Changing our minds about these things brings us closer to God and deepens our relationship with Him. Learning to live from God’s perspective and accepting the opposites attracts us to Him and Him to us. Once you accept your identity as a child of God, you become full, you overflow, and you walk in power. Don’t let the world tell you otherwise.

The Unglamorous Mission

Let’s face it. To many of us in the Christian faith, missionaries are rock stars. They go off to foreign lands, risking life and limb to do God’s work. They come back with amazing testimonies of healing and miracles and if we’re honest we get a little jealous. At least, I do. That’s because I would love to do what they do. I want to serve God in a big way. Being a missionary seems big and everything else seems small to a human’s way of thinking.

But we need to look at it from Jesus’s perspective.
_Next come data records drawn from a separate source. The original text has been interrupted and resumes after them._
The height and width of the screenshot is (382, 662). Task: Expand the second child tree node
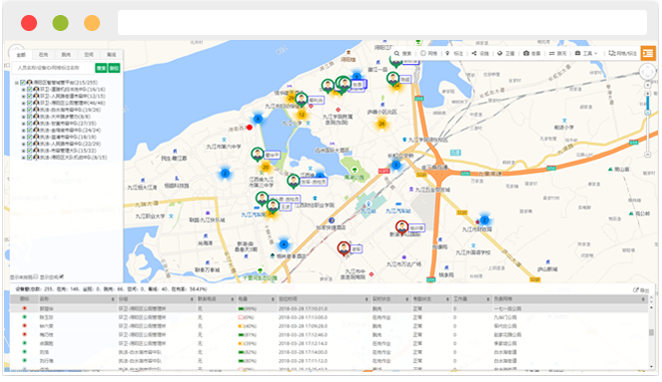tap(24, 96)
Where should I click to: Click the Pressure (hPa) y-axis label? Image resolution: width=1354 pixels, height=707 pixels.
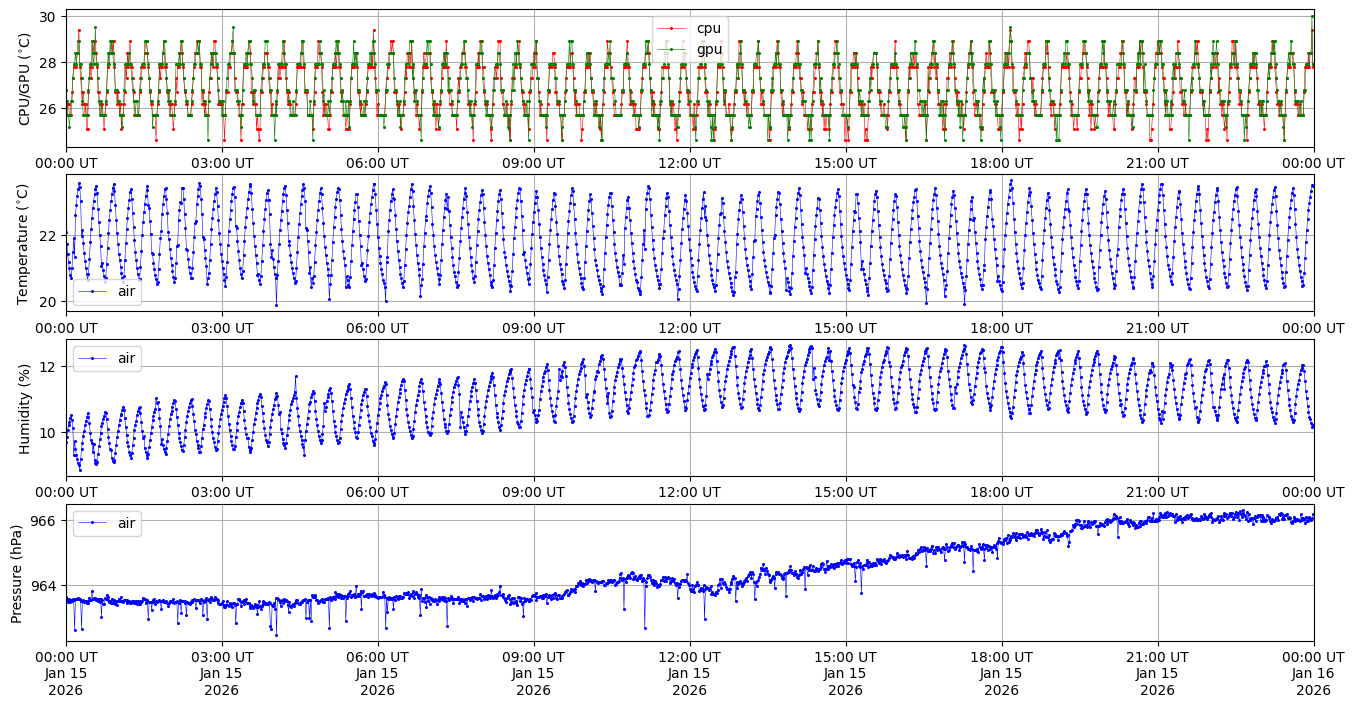[x=17, y=573]
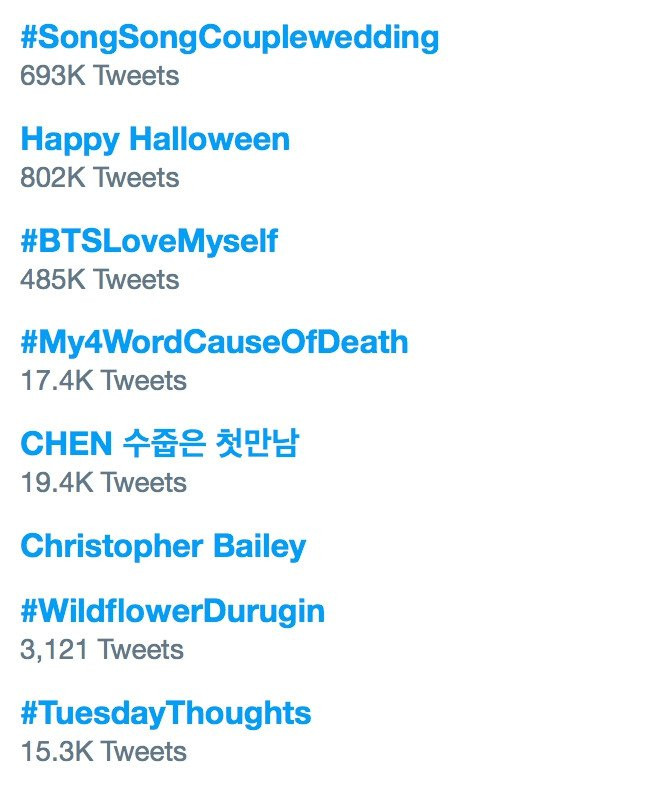This screenshot has height=788, width=650.
Task: Click the Happy Halloween trending topic
Action: tap(155, 139)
In Luke 15:4 Jesus tells the parable of the lost sheep: “Suppose one of you has a hundred sheep and loses one of them. Doesn’t he leave the ninety-nine in the open country and go after the lost sheep until he finds it?” He shows us that God cares about all his children individually. He doesn’t care more about the poor in another country than he does the rich person in America who doesn’t know Him. Missionary Heidi Baker has said, “Missions isn’t about where you are. It’s about where He is.”

Last summer I read Heidi’s book, Compelled by Love. It really got me interested in missions and I longed for an opportunity to do it. I wanted to travel to another country and minister to the people there, to pray for them. Little did I know he had an assignment for me right here at home.

I’ve written about my assignment at work on this blog. I know it was an assignment because He specifically asked me to do it. I was asked to pray and be a conduit for the Holy Spirit in my office. I prayed for Him to change the hearts and minds of co-workers and I worked to promote communication and team work at all levels, to support the ones who were discouraged, to show that respect and love work so much better than intimidation and manipulation.

It has taken me awhile to realize that this was a mission. God gave me the testimonies of international missionaries to prepare me for a spiritual fight in my workplace. It was difficult, it got ugly, but I continued to pray for all of us to pull through it because God loves the people in my office just as much as He loves people in other countries.

Nobody is going to write a book about it. I’m not going to get on stage somewhere and give the testimony. To us it seems so small, but to God it’s huge. When we change our perspective on what’s “glamorous” and what isn’t we see that even the smallest thing done for the Kingdom really isn’t small at all.